# What to produce
Update the material below by replacing "Image resolution" with "Image size" everywhere and keeping every other line the same. Omit the pictures from your answer.

** Begin Given data **

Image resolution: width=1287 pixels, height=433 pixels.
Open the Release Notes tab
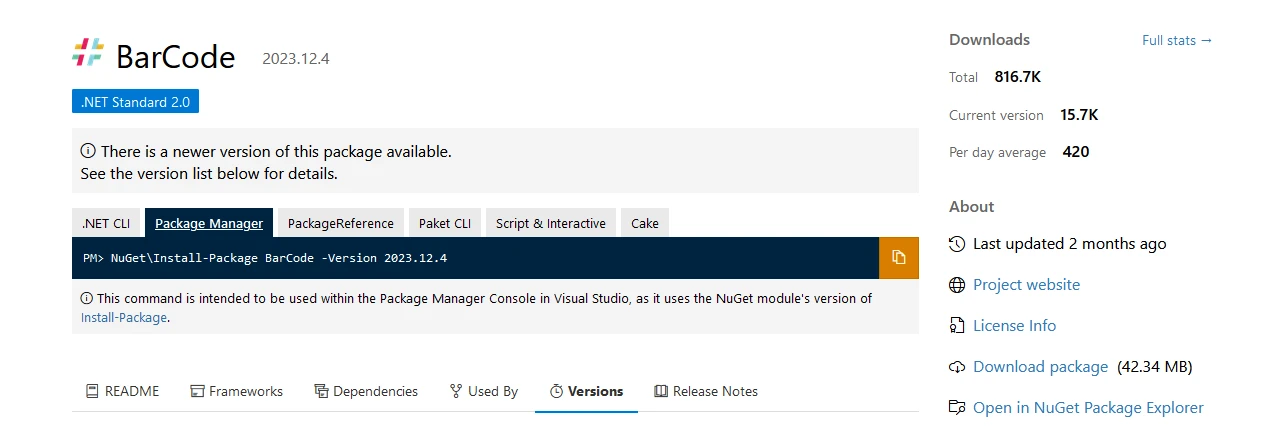point(706,391)
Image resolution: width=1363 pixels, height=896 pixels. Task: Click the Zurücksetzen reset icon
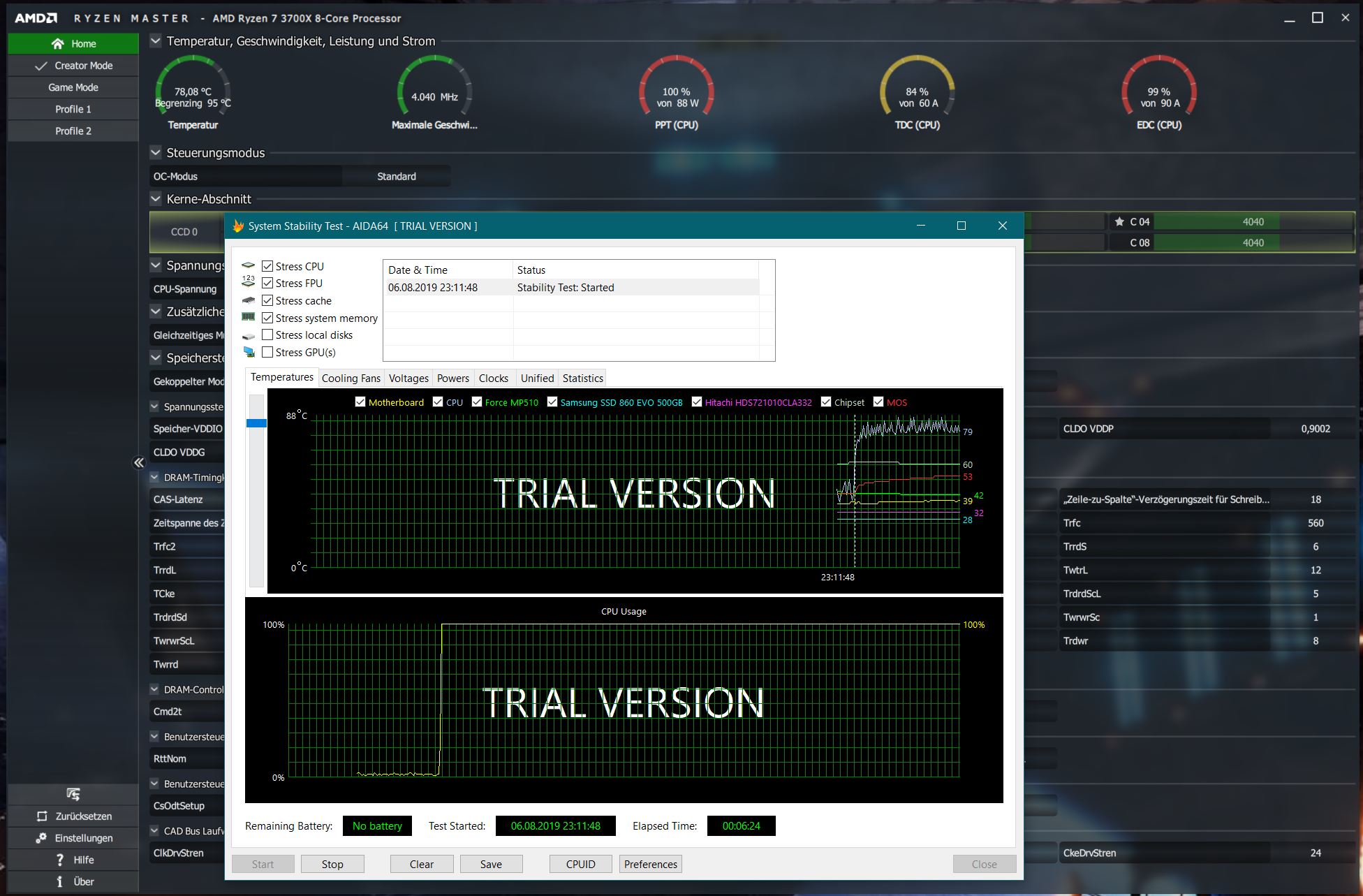pos(42,816)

** End Given data **

# Answer to this problem
Image size: width=1287 pixels, height=433 pixels.
Open the Release Notes tab
point(706,391)
Image size: width=1363 pixels, height=896 pixels. Task: Click the Zurücksetzen reset icon
pos(42,816)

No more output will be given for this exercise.